Frictions avec le gouvernement : La mutualité tape du poing
Gros temps pour les mutuelles. Depuis ce printemps, les tensions avec les pouvoirs publics sont allées crescendo, pour atteindre leur point d'orgue avec le projet de loi de financement de la Sécurité sociale (PLFSS) pour 2012. Au vu de la tournure prise par les polémiques entre la Mutualité française (FNMF) et la classe politique, on pourrait penser que la hache est déterrée. Étienne Caniard, président de la Fédération nationale de la Mutualité française, tient pourtant à relativiser la situation actuelle. « La Mutualité française veut être un interlocuteur exigeant vis-à-vis des pouvoirs publics, quel que soit le camp politique en place.
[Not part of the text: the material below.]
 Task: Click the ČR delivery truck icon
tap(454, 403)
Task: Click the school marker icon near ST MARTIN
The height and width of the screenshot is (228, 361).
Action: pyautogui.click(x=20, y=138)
Bien sûr, cette exigence dérange lorsqu'elle ne s'inscrit pas dans le calendrier politique. C'est aujourd'hui le cas lorsque nous affirmons que les mesures de court terme de nature financière ne sont pas à la hauteur des enjeux de l'accès aux soins », explique-t-il. Paradoxalement, cette dégradation des relations entre la FNMF et les politiques aura eu le mérite d'exaucer le voeu de nombreux dirigeants mutualistes. Il y a tout juste un an, quelques semaines avant l'élection d'Étienne Caniard, beaucoup exprimaient leur souhait que la FNMF intensifie ses actions et prises de positions publiques ! C'est chose faite : depuis la rentrée, le président de la fédération a fait tous les plateaux télé et les grandes radios. Son service communication a recensé quelque 600 articles de presse pour le seul mois de septembre, contre 1 700 pour toute l'année en 2009 et en 2010.
Un activisme fédéral qui réveille les troupes
Et avec le slogan de sa campagne de presse contre la taxe spéciale sur les conventions d'assurance (TSCA) - « Un impôt sur notre santé ? C'est non ! » -, le « premier mouvement social français » tape du poing sur la table. Cet activisme est apprécié dans toutes les branches de la famille mutualiste. « Cela peut aider à porter les revendications sociétales de la Mutualité », estime Serge Brichet, le président de la Mutuelle générale de l'Économie et des Finances (MGEFI), la mutuelle référencée à Bercy. Le directeur adjoint des relations institutionnelles et mutualistes de Macif mutualité, Nicolas Leblanc, pense que « le mouvement mutualiste nous aide à communiquer auprès de nos adhérents ». Il faut leur expliquer « le rôle qu'on joue en tant que collecteur d'impôt », dit-il en allusion à la hausse des taxes qui pèsent sur la profession (7% pour la TSCA et 6,27% pour la Couverture médicale universelle).
La variable d'ajustement se rebiffe
Alors que le système de santé français part en vrille, la FNMF serait-elle en train de changer de logiciel ? Le président de la Mutuelle générale, Patrick Sagon, estime que « l'actualité de ces derniers mois a montré qu'elle a un positionnement plus exigeant auxquels les politiques n'étaient pas habitués ». Ils y étaient d'autant moins habitués que la fédération a, par exemple, soutenu, lors de la réforme de l'Assurance maladie de 2004, le concept du parcours de soins. Négociateur pour la Mutualité française à l'époque, Étienne Caniard reconnaît aujourd'hui avoir placé « beaucoup d'espoirs » dans les contrats responsables, qui devaient encourager les assurés à respecter ce parcours de soins. « Mais ils ont été utilisés pour un pilotage à court terme », regrette-t-il. Et depuis, « personne n'a pris conscience des conséquences d'une situation où l'Assurance maladie ne rembourse plus que 50% des soins courants ».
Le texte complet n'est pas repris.